SOURCE RECORDS:
○ ○ ○

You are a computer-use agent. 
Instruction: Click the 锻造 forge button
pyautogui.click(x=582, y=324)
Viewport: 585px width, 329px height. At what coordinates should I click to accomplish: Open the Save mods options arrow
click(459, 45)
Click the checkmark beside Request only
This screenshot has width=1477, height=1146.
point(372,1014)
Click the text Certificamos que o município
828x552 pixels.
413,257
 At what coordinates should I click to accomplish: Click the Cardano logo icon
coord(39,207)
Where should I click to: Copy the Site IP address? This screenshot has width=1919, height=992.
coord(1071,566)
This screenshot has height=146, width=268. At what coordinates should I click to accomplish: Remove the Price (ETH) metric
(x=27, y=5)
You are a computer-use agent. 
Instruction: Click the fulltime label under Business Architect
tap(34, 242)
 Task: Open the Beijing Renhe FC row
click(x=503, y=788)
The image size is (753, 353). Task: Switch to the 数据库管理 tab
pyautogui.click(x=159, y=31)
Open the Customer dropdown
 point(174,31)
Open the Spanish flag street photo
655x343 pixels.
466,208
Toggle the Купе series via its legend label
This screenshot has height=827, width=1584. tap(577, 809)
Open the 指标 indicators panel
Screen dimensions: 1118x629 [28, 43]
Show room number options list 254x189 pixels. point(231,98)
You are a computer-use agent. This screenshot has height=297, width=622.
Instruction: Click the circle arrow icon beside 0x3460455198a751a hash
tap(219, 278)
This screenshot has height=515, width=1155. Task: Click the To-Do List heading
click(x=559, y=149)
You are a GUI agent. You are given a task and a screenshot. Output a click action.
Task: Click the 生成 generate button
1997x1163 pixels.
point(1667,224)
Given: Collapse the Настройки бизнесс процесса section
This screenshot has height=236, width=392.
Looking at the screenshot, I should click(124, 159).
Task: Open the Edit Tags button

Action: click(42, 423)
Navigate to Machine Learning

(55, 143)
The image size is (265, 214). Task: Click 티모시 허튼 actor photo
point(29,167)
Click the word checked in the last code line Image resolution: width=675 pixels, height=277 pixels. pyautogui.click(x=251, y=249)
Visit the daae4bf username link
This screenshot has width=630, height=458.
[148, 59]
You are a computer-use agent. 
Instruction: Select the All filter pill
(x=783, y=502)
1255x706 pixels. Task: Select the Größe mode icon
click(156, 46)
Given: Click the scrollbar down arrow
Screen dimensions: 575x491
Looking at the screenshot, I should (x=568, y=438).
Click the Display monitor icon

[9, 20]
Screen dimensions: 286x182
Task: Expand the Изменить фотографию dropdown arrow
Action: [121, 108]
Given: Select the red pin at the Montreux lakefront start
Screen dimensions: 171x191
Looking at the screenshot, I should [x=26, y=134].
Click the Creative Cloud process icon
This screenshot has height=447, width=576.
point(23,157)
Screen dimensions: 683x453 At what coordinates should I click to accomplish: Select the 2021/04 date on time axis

○ ○ ○

THE TASK: Replace every "Instruction" in the data above with "Command", and reproduce all other lines unchanged.

WRITTEN REPLY:
You are a computer-use agent. 
Command: Click the 锻造 forge button
pyautogui.click(x=582, y=324)
Viewport: 585px width, 329px height. At what coordinates should I click to accomplish: Open the Save mods options arrow
click(459, 45)
Click the checkmark beside Request only
This screenshot has width=1477, height=1146.
point(372,1014)
Click the text Certificamos que o município
828x552 pixels.
413,257
 At what coordinates should I click to accomplish: Click the Cardano logo icon
coord(39,207)
Where should I click to: Copy the Site IP address? This screenshot has width=1919, height=992.
coord(1071,566)
This screenshot has height=146, width=268. At what coordinates should I click to accomplish: Remove the Price (ETH) metric
(x=27, y=5)
You are a computer-use agent. 
Command: Click the fulltime label under Business Architect
tap(34, 242)
 Task: Open the Beijing Renhe FC row
click(x=503, y=788)
The image size is (753, 353). Task: Switch to the 数据库管理 tab
pyautogui.click(x=159, y=31)
Open the Customer dropdown
 point(174,31)
Open the Spanish flag street photo
655x343 pixels.
466,208
Toggle the Купе series via its legend label
This screenshot has height=827, width=1584. tap(577, 809)
Open the 指标 indicators panel
Screen dimensions: 1118x629 [28, 43]
Show room number options list 254x189 pixels. point(231,98)
You are a computer-use agent. This screenshot has height=297, width=622.
Command: Click the circle arrow icon beside 0x3460455198a751a hash
tap(219, 278)
This screenshot has height=515, width=1155. Task: Click the To-Do List heading
click(x=559, y=149)
You are a GUI agent. You are given a task and a screenshot. Output a click action.
Task: Click the 生成 generate button
1997x1163 pixels.
point(1667,224)
Given: Collapse the Настройки бизнесс процесса section
This screenshot has height=236, width=392.
Looking at the screenshot, I should click(124, 159).
Task: Open the Edit Tags button

Action: click(42, 423)
Navigate to Machine Learning

(55, 143)
The image size is (265, 214). Task: Click 티모시 허튼 actor photo
point(29,167)
Click the word checked in the last code line Image resolution: width=675 pixels, height=277 pixels. pyautogui.click(x=251, y=249)
Visit the daae4bf username link
This screenshot has width=630, height=458.
[148, 59]
You are a computer-use agent. 
Command: Select the All filter pill
(x=783, y=502)
1255x706 pixels. Task: Select the Größe mode icon
click(156, 46)
Given: Click the scrollbar down arrow
Screen dimensions: 575x491
Looking at the screenshot, I should (x=568, y=438).
Click the Display monitor icon

[9, 20]
Screen dimensions: 286x182
Task: Expand the Изменить фотографию dropdown arrow
Action: [121, 108]
Given: Select the red pin at the Montreux lakefront start
Screen dimensions: 171x191
Looking at the screenshot, I should [x=26, y=134].
Click the Creative Cloud process icon
This screenshot has height=447, width=576.
point(23,157)
Screen dimensions: 683x453 At what coordinates should I click to accomplish: Select the 2021/04 date on time axis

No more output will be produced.